Quello che non mi sarei mai aspettato, invece, è stato ritrovarmi da un giorno all’altro senza una moto, dopo sei stagioni di altissimo livello e una passata tra ospedali, riabilitazione ma comunque con risultati, considerando che quando sono rientrato ero ancora mezzo rotto e ho finito di riprendermi completamente a febbraio del 2026. Però ormai è acqua passata, preferisco guardare avanti e lasciare che siano il lavoro e i risultati a parlare per me.
Come ti stai trovando con la RS 660?
È una moto più grande e più potente rispetto a tutte quelle che ho guidato in passato, ma alla fine ha sempre un motore, un telaio e due ruote come tutte le altre, alcune le capisci subito e altre bisogna prenderci la mano. In questo caso l’Aprilia Rs660 anche se è una moto stradale è come guidare i prototipi che ho sempre e solo guidato, è rigida, devi essere molto preciso nella guida, per questo mi sono ritrovato subito e la considero una grande moto.
Come detto, essere in testa al campionato è una soddisfazione, però la stagione è ancora lunga e ci vuole calma. Le esperienze passate, quando mi sono trovato a lottare per campionati, sia quelli che ho vinto sia quelli che ho perso, mi hanno insegnato a non andare sempre a fuoco ma anche gestire quando bisogna farlo. Cerco di rimanere concentrato, affrontando una gara alla volta, ragionando ed evitando di prendere rischi inutili, come ho fatto a Misano sul bagnato. Lì, dopo aver conquistato la Pole Position con il giro record del trofeo, bastava davvero un attimo per fare uno zero e passare da leader del campionato a pollo!
C’è stato anche un brutto momento. Come si riparte dopo un weekend come quello di Brno? Per un pilota non sono situazioni facili…
Brno è stato un weekend da una parte incredibile. Non avevo mai girato su quella pista ne tantomeno mai provata e riuscire a vincere è stato qualcosa di speciale.
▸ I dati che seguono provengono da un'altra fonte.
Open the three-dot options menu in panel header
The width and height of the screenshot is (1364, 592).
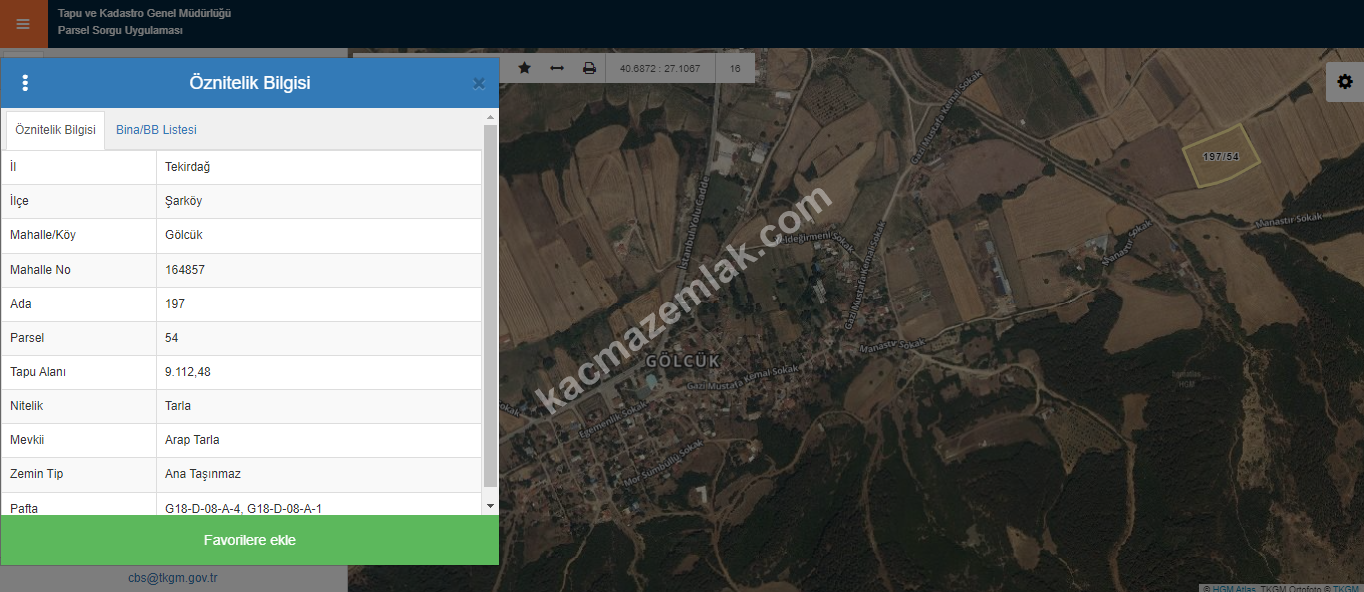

Oggi la considero una delle piste più belle sulle quali abbia mai corso. Dall’altra parte, però, è stato un weekend davvero triste, perché quando succedono tragedie come quelle che sono successe, l’euforia, la gioia e tutto il resto passa in ultimo piano. Mi dispiace veramente tanto per i due piloti e le loro famiglie.
Ti abbiamo visto finora anche a Jerez nella Moto4 del MotoJunior. Ci racconti quell’evento?
È stato molto bello, importante e duro perché tornavo sulla Moto4 dopo diverso tempo, con una squadra al debutto nel MotoJunior World Championship e dove tutti gli altri erano alla loro terza gara di campionato senza considerare i test pre-stagionali che hanno fatto. Durante l’inverno Claudio Bucci, Chiara Bucci e tutti i loro collaboratori hanno svolto un grandissimo lavoro per preparare la moto. Siamo rimasti sempre in contatto per organizzare tutto nei minimi dettagli, fino al primo test di Cremona, che è stato davvero entusiasmante. A Jerez, siamo stati competitivi fin dalle prime sessioni.
Mi sono qualificato secondo nel mio gruppo, in Gara 2, ero in seconda posizione e in piena lotta per la vittoria, ma purtroppo un mio errore mi è costato la caduta. Onestamente però sono tornato a casa con il sorriso: la pressione che avevo sulle spalle per guidare la squadra al suo debutto internazionale mi ha dato un’energia incredibile, infatti abbiamo dimostrato di poter essere molto competitivi fin dall’inizio. Claudio e il suo team sono dei fuoriclasse! Sono davvero orgoglioso del lavoro che abbiamo fatto. Adesso ci riproveremo a Valencia e poi anche a Misano. In questa categoria, essendo solo wild card, non ho nulla da perdere… quindi fuoco, controllato, ma fuoco!
Aspettative da qui a fine stagione 2026?
L’obiettivo, come sempre, è quello di cercare di concretizzare e continuerò a lavorare a testa bassa fino alla fine.